Zerstörung Nicht vermeiden lässt sich Vandalismus oder Diebstahl bei Kunst im öffentlichen Raum. Bei der Skulptur Projekte in diesem Jahr traf es Ei Arakawa, der auf eine Wiese am als Freizeitort beliebten Aasee ein Licht- und Klangspiel mit sieben LED-Leinwänden mit der Darstellung von Gemälden anderer Künstler aufgestellt hatte. Bei dem Diebstahl eines der LED-Bilder handelt es sich vermutlich um einen gezielten Kunstraub.

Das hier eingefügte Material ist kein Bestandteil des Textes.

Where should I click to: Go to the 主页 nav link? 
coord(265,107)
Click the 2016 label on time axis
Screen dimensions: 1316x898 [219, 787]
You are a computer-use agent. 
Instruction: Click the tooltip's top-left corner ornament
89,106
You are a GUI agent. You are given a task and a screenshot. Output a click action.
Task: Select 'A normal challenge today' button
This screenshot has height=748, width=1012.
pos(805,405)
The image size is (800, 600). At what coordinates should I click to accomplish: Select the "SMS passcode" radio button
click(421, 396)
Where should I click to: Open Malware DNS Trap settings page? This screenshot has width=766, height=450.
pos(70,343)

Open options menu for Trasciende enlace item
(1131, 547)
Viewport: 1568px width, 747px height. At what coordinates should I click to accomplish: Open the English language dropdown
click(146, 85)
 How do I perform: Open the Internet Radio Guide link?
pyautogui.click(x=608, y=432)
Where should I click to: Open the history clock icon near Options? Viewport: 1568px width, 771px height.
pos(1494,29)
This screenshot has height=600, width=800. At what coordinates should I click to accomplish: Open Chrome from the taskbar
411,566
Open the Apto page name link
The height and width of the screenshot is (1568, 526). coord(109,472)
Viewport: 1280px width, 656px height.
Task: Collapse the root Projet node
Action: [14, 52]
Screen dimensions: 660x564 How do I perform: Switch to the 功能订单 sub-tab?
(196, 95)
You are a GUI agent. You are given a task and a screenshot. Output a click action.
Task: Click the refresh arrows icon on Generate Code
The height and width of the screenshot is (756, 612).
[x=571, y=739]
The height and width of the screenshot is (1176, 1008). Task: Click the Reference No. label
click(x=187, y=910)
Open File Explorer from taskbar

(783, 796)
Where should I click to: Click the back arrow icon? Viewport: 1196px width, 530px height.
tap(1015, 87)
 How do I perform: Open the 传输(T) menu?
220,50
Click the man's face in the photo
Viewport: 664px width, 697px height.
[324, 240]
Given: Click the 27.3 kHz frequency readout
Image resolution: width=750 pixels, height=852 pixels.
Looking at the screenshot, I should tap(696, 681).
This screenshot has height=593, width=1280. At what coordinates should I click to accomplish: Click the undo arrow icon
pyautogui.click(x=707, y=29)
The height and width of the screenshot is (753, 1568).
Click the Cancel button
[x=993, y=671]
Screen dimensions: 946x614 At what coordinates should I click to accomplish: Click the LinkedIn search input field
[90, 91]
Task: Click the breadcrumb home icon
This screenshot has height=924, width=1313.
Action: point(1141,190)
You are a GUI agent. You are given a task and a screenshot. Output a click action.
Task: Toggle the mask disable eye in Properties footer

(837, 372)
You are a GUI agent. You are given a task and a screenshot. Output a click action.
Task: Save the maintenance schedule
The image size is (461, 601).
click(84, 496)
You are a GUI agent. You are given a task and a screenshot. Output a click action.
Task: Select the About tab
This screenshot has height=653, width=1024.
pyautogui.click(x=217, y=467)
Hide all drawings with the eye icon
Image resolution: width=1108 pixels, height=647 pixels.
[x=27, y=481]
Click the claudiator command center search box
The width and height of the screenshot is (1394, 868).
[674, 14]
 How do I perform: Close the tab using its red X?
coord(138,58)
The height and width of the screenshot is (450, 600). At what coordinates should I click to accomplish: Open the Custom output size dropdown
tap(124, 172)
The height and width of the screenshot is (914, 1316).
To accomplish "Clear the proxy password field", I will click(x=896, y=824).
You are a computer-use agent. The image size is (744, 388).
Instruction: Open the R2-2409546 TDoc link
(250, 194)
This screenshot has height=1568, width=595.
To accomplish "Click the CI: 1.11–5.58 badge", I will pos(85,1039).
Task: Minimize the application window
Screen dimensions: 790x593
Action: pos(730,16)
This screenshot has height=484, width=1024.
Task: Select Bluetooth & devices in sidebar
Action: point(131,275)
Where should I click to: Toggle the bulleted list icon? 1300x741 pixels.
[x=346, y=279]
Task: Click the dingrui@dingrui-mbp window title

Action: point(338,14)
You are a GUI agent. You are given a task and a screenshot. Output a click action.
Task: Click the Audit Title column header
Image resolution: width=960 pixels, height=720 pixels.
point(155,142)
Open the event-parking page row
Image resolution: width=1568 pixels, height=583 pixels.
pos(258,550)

Zeit und Veränderung Die großen Themen der Ausstellung, das ist unschwer zu erkennen, sind die Zeit und die Veränderung. Die Schnelllebigkeit durch die fortschreitende Digitalisierung in unserer Privat- wie Arbeitswelt gibt dem Faktor Zeit eine neue Dimension und hat unser gesellschaftliches Miteinander verändert. Alles taktet schneller, alles scheint greifbar nah und alles scheint möglich. Doch sind die gebotenen neuen technischen Möglichkeiten wirklich immer ein Fortschritt? Oder sollte der Mensch lernen, sich aus der Fülle der neuen Angebote das für ihn Notwendige, Nützliche, das für ihn Beste, heraus zu suchen?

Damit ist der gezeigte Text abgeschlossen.